Mendengar ini, Yang Xiao Er diam-diam memutuskan untuk mengubah dirinya sendiri. Jadi, setelah berjalan-jalan dengan YU SIANG sebentar, dia pulang duluan.
Melihat suasana hati buruk Yang Xiao Er sebelumnya telah menghilang, YU SIANG tersenyum dan kemudian pulang ke Rumah .
Di wu Mansion, PUTRA MAHKOTA dan Immortal Lord Stillwater telah mendiskusikan waktu keberangkatan mereka dan menetapkannya untuk hari berikutnya.
Meskipun PUTRA MAHKOTA merasa agak terburu-buru, dia berpikir bahwa pergi dan kembali lebih awal adalah ide yang bagus.
“Aku ingin bertemu YU SIANG lagi malam ini.” Immortal Lord Stillwater memberi tahu PUTRA MAHKOTA.
PUTRA MAHKOTA meliriknya dan bertanya, “Ada apa?”
“Aku ingin menukar beberapa pil obat lagi darinya.” Immortal Lord Stillwater menjawab dengan lugas tanpa menyembunyikan rencananya.
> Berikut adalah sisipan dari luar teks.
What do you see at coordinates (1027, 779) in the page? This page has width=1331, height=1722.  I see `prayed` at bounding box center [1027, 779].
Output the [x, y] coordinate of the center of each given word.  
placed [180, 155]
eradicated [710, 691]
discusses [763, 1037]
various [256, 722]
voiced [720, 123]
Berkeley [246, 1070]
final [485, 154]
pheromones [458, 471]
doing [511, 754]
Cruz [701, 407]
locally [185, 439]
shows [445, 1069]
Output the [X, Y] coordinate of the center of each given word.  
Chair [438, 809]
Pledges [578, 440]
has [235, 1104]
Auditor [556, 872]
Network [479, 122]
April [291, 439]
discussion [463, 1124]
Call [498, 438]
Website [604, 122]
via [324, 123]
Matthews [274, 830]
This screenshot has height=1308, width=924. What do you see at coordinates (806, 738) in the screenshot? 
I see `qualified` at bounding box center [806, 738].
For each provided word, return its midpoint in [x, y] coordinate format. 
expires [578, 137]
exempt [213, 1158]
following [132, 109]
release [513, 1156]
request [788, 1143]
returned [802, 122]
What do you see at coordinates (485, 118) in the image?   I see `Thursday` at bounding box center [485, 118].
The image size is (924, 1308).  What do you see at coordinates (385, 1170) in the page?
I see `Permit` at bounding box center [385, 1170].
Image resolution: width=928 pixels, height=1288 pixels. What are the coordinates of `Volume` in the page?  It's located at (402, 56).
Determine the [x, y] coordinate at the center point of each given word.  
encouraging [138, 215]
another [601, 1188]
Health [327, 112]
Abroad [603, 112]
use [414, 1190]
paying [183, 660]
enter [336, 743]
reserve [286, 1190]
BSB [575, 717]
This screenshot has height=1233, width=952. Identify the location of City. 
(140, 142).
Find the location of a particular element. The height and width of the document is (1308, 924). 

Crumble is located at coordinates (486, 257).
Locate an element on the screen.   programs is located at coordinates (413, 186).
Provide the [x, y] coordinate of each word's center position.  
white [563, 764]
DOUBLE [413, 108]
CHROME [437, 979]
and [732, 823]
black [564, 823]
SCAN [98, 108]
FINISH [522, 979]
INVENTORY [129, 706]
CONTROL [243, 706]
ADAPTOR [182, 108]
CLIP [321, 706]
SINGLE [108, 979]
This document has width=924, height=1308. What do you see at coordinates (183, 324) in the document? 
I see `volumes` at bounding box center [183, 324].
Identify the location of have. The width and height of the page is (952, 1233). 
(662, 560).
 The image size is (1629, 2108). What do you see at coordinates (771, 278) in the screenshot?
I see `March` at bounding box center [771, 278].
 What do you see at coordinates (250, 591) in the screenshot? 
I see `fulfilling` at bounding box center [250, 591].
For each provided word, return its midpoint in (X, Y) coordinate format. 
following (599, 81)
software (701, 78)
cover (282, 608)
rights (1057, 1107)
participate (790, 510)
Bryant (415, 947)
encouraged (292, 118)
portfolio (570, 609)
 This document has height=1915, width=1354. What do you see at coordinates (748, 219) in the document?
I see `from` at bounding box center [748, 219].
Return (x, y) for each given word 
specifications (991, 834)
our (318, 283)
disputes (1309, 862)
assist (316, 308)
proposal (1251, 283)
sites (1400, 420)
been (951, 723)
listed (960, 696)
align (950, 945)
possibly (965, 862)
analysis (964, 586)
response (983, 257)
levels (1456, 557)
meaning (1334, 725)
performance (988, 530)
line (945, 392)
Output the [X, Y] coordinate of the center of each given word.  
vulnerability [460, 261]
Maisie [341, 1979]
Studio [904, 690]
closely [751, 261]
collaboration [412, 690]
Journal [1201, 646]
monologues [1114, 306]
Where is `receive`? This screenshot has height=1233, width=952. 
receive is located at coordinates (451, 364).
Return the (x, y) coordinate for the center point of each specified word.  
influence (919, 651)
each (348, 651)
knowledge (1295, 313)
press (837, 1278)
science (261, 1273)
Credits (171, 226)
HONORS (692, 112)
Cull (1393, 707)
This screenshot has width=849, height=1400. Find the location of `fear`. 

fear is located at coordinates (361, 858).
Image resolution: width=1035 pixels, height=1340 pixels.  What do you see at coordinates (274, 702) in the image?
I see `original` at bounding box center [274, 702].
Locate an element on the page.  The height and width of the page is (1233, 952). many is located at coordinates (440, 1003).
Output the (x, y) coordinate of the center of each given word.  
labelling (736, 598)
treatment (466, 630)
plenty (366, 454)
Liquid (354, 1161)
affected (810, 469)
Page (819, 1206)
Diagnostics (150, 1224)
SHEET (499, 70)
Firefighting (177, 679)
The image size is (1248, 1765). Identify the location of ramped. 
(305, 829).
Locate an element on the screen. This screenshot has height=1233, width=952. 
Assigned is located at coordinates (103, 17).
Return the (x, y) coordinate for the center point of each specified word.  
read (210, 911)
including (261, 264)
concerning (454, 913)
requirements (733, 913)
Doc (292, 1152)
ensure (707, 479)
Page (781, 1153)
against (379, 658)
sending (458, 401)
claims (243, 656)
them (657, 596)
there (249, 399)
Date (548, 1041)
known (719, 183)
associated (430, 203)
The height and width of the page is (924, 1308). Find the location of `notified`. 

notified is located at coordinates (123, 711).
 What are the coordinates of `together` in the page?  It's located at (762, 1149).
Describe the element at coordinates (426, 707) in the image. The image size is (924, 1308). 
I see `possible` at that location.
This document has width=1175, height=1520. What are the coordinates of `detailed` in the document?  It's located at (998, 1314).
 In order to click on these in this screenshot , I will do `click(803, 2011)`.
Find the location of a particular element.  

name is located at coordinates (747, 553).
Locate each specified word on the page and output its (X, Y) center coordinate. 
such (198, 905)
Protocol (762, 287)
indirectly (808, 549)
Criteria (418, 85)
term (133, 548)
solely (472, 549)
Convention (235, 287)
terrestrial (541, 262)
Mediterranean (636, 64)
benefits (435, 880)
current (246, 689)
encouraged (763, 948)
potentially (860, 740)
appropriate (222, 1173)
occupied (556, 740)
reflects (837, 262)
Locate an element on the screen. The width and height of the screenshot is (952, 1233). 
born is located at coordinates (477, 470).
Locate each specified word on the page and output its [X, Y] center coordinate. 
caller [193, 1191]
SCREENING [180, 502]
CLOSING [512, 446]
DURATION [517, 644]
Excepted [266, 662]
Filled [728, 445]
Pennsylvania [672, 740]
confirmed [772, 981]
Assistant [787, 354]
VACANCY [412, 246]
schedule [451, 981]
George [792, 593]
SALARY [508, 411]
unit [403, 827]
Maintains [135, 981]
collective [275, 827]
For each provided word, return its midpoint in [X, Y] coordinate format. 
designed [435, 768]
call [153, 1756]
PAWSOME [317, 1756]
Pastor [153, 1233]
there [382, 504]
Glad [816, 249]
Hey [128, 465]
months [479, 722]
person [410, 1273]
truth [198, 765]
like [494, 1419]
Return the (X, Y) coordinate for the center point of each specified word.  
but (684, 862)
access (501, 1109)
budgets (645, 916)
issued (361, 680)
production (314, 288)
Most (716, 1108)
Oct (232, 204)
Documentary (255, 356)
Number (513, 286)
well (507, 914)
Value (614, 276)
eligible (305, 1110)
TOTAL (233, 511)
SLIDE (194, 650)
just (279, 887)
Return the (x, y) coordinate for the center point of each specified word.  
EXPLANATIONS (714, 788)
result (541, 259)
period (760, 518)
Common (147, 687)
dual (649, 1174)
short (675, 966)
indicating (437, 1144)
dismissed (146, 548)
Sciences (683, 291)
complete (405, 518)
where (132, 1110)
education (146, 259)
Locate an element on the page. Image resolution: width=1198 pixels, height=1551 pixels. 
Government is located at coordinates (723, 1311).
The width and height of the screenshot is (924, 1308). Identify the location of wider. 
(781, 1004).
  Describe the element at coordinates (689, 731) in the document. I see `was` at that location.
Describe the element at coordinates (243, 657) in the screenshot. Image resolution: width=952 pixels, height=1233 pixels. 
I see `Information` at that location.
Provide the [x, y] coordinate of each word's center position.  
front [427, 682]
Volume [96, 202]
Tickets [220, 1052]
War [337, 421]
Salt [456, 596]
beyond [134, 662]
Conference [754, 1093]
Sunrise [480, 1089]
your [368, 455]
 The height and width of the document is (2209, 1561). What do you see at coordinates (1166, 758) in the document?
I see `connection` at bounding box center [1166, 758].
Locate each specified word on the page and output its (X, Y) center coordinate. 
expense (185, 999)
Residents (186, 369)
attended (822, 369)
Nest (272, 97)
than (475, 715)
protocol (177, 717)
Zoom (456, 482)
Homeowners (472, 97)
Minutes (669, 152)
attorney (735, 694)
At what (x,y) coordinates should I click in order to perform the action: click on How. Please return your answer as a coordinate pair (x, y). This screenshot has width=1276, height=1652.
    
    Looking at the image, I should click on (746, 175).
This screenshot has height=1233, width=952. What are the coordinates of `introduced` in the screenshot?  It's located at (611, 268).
PUTRA MAHKOTA bangkit dan membawanya ke YU Mansion. Immortal Lord Stillwater terkejut ketika mereka melewati gerbang kecil di antara dua Mansions.
Kedua Mansion ini sebenarnya dipisahkan oleh dinding dan terhubung di sini? Dia telah tinggal di sini selama beberapa hari, namun dia belum mengetahuinya sampai hari ini.
Ketika mereka tiba di Rumah YU SIANG, YU SIANG masih belum kembali. Mereka duduk di halaman sebentar dan minum secangkir teh. YE CHEN melangkah dengan cepat. “Tuan, YU SIANG sudah kembali.”
YU SIANG berjalan ke halaman dengan santai. Ketika dia melihat kedua pria itu duduk di dalam, langkah Yu Siang membeku sejenak dan kemudian melanjutkan langkahnya.
“Tuan Abadi, Pangeran, mengapa kamu ada di sini?” Dia tidak berharap melihat mereka berdua duduk di halaman ini.
“Tuanku ingin menukar beberapa pil obat denganmu.” PUTRA MAHKOTA menjawab. Mata gelapnya menatap YU SIANG sambil tersenyum.
Ketika dia bertemu tatapannya, dia langsung mengerti. Dia berjalan ke meja dan duduk,
lalu bertanya pada Immortal Lord Stillwater sambil tersenyum. “Pil obat seperti apa yang disukai Dewa Abadi?”
Dia memandangnya dan bertanya lagi, “Apakah ada artefak magis yang kamu butuhkan?
Ramuan roh tua mungkin tidak banyak yang tersisa, tetapi saya memiliki banyak artefak magis dan abadi untuk ditukar dengan pil dan ramuan obat Anda.
PUTRA MAHKOTA dan YU SIANG saling memandang. Yang pertama diam dan hanya menyesap teh, sementara yang terakhir tersenyum,sebetul nya mereka sudah memiliki banyak artefak.
__ADS_1
mengambil tiga botol obat dari tempatnya dan meletakkannya di atas meja, lalu mengambil sebotol ramuan lagi.